--- Collected data entries ---
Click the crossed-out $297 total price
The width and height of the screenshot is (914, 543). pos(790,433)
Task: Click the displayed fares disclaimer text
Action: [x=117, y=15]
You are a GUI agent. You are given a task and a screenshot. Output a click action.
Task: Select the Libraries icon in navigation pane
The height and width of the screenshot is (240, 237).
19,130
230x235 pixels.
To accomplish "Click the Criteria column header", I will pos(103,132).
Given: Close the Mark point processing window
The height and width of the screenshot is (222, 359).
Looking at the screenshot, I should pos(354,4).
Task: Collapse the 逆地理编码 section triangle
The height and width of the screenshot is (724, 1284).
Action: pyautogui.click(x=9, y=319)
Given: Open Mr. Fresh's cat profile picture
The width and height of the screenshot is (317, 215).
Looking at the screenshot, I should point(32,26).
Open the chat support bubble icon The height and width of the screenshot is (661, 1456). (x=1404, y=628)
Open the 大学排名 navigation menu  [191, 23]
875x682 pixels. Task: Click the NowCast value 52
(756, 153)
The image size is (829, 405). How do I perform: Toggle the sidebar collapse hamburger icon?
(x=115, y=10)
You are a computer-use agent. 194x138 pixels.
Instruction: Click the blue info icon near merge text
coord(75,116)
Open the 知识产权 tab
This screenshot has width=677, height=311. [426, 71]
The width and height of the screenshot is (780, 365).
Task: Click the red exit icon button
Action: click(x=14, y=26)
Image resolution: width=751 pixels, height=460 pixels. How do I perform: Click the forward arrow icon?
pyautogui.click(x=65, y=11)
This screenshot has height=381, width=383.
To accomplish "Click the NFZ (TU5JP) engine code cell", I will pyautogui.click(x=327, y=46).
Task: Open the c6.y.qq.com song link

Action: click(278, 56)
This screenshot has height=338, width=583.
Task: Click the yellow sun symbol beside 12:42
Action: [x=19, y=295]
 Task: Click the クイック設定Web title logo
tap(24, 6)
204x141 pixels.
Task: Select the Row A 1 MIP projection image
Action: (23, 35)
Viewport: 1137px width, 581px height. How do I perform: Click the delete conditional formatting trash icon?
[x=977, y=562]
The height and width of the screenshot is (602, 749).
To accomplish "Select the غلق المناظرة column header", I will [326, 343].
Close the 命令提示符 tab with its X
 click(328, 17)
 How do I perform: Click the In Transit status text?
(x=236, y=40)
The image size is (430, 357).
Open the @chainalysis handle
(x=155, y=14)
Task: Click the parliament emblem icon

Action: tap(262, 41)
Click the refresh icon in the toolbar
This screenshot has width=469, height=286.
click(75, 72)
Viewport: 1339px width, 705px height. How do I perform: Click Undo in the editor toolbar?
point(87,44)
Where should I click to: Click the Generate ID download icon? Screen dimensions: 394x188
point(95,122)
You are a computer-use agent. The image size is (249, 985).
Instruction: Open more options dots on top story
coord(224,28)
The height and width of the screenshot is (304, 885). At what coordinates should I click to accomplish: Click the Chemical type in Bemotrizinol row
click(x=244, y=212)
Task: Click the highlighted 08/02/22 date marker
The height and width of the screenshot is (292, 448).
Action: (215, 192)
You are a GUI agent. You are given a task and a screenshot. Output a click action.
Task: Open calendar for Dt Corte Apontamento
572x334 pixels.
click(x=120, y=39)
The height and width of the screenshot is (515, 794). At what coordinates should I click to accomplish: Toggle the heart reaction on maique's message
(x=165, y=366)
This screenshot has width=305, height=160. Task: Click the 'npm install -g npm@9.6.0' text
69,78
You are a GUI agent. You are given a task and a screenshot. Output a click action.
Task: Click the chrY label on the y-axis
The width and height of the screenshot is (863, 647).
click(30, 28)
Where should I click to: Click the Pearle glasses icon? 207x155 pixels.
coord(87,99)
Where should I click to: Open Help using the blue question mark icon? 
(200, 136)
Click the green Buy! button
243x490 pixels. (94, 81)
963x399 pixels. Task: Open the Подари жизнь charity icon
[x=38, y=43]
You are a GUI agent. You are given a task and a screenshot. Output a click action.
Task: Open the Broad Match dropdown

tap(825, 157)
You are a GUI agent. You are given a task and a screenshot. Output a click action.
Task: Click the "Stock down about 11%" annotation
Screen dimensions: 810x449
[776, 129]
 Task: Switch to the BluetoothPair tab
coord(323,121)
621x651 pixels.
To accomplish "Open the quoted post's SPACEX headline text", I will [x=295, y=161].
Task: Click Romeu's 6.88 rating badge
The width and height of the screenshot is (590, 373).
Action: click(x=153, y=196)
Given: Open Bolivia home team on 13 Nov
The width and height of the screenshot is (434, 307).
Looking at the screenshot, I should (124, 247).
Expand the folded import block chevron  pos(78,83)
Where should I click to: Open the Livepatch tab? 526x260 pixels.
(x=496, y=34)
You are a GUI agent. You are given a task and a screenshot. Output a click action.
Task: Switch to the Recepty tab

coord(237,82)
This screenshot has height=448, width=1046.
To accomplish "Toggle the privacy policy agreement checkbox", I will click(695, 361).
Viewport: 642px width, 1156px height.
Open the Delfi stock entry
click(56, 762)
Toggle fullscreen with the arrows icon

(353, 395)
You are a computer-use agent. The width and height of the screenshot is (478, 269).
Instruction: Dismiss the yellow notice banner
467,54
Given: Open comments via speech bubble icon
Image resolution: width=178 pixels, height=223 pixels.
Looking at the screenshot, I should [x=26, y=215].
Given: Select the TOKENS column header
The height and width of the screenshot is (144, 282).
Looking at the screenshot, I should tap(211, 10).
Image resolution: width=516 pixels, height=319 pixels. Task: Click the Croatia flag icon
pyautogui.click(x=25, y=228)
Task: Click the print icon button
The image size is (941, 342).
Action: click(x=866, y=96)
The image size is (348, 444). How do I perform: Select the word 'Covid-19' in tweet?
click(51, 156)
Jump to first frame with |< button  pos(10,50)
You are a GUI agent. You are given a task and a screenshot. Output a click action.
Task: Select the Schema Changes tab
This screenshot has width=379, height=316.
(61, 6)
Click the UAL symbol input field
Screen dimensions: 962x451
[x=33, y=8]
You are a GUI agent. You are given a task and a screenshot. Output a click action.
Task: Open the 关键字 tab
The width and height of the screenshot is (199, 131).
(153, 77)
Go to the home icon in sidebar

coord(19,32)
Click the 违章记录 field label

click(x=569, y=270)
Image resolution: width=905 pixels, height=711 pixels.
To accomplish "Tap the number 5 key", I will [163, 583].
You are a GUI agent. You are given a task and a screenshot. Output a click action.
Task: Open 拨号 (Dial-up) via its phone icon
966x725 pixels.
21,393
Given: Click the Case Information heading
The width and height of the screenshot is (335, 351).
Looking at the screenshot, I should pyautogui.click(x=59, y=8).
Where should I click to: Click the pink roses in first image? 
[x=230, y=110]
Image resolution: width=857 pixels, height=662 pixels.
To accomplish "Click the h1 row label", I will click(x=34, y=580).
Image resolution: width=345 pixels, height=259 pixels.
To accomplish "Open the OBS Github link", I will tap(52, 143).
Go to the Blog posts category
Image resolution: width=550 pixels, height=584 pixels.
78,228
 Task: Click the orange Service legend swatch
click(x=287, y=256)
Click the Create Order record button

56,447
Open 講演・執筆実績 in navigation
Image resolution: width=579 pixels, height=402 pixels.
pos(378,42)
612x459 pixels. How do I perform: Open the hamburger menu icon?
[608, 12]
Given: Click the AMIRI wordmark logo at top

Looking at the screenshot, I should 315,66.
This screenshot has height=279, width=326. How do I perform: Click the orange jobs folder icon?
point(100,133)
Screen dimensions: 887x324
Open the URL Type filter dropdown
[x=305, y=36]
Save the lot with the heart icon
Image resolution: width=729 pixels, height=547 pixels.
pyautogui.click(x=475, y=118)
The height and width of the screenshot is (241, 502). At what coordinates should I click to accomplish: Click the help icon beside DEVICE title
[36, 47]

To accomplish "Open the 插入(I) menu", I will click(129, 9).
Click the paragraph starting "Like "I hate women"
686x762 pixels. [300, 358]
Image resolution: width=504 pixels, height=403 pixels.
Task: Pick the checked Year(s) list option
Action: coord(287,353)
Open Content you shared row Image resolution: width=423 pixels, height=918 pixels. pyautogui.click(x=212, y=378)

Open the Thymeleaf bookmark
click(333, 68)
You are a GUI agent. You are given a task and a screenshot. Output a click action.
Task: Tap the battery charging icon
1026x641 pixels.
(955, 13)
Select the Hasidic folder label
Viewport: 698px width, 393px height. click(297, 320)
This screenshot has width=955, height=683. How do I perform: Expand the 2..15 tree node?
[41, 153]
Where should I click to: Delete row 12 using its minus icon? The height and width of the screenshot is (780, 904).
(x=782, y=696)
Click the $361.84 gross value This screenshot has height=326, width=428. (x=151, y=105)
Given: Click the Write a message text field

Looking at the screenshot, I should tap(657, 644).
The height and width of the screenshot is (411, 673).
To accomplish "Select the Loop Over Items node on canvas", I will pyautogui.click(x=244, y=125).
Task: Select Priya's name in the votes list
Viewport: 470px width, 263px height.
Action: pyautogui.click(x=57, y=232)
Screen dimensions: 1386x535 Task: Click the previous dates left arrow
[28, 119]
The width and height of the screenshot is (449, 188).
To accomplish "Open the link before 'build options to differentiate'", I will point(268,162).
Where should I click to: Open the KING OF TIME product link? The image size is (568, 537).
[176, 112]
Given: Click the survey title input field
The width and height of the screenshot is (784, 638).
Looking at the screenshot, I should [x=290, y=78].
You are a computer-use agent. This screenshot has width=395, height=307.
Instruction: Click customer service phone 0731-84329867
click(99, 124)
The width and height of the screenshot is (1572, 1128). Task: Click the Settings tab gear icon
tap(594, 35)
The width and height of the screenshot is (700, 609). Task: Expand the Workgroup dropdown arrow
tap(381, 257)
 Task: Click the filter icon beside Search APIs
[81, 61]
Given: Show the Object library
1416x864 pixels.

--- WHAT IS BEING ASKED ---
Please return every line from the first one in the records above down to the line containing "Task: Select the Libraries", including both, exactly as written and nothing more.

--- RESPONSE AREA ---
Click the crossed-out $297 total price
The width and height of the screenshot is (914, 543). pos(790,433)
Task: Click the displayed fares disclaimer text
Action: [x=117, y=15]
You are a GUI agent. You are given a task and a screenshot. Output a click action.
Task: Select the Libraries icon in navigation pane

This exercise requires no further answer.